▶ _YOUR GOAL_
Reproduce every line of the records below word for word, leaving out the images.
*** TASK INPUTS
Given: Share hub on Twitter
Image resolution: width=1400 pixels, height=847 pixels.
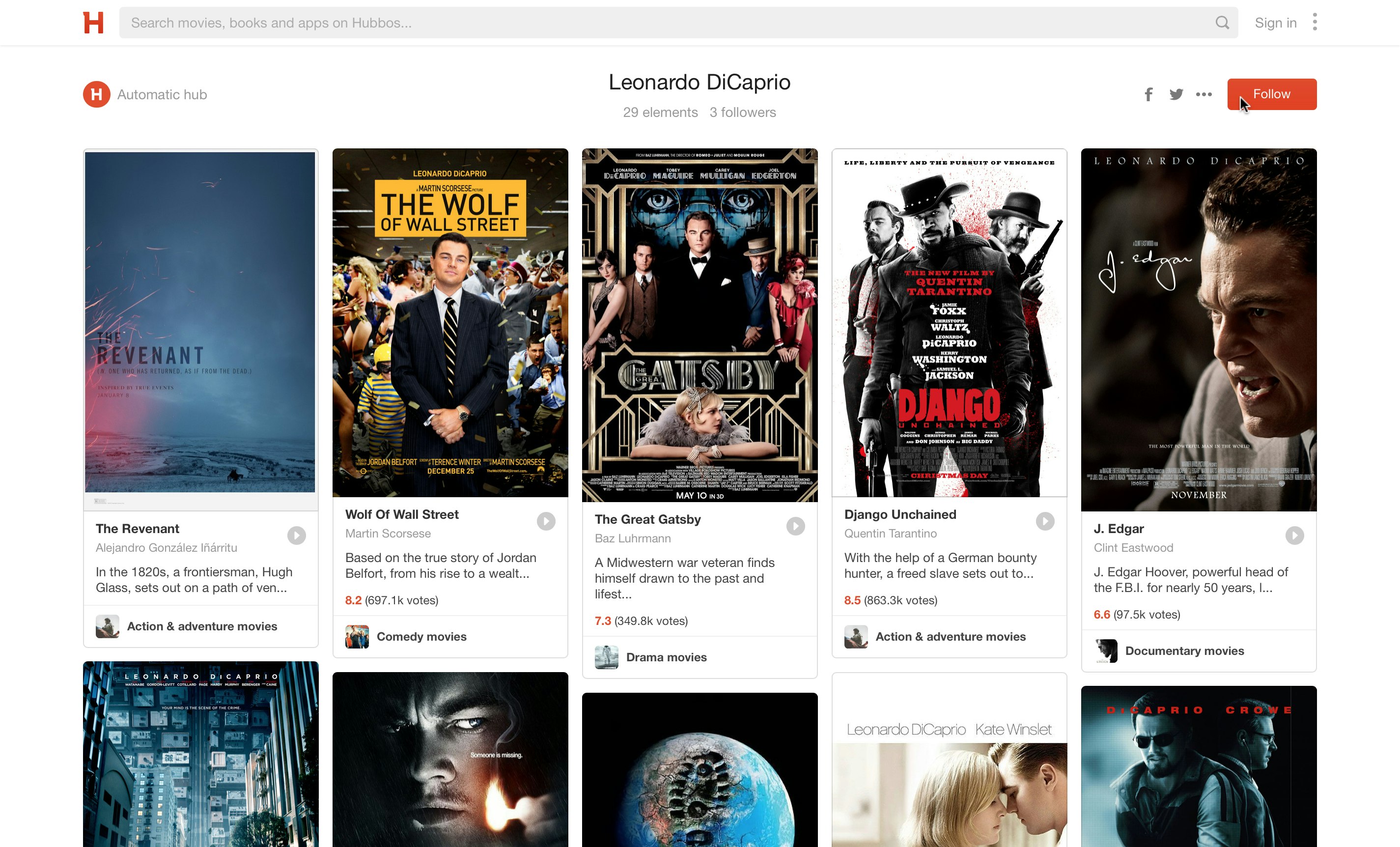Looking at the screenshot, I should pos(1176,94).
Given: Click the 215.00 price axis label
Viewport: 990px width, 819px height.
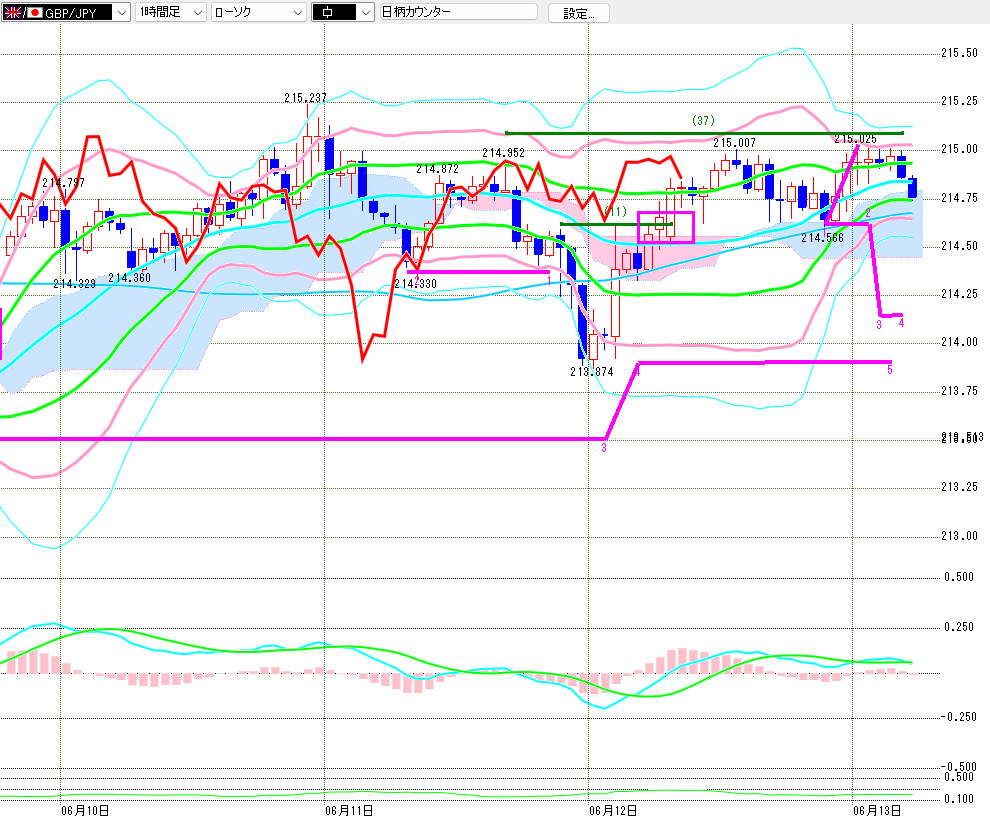Looking at the screenshot, I should click(959, 149).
******
▶ _EXERCISE RESULT_
Given: Share hub on Twitter
Image resolution: width=1400 pixels, height=847 pixels.
Looking at the screenshot, I should pos(1176,94).
Given: Click the 215.00 price axis label
Viewport: 990px width, 819px height.
Looking at the screenshot, I should click(959, 149).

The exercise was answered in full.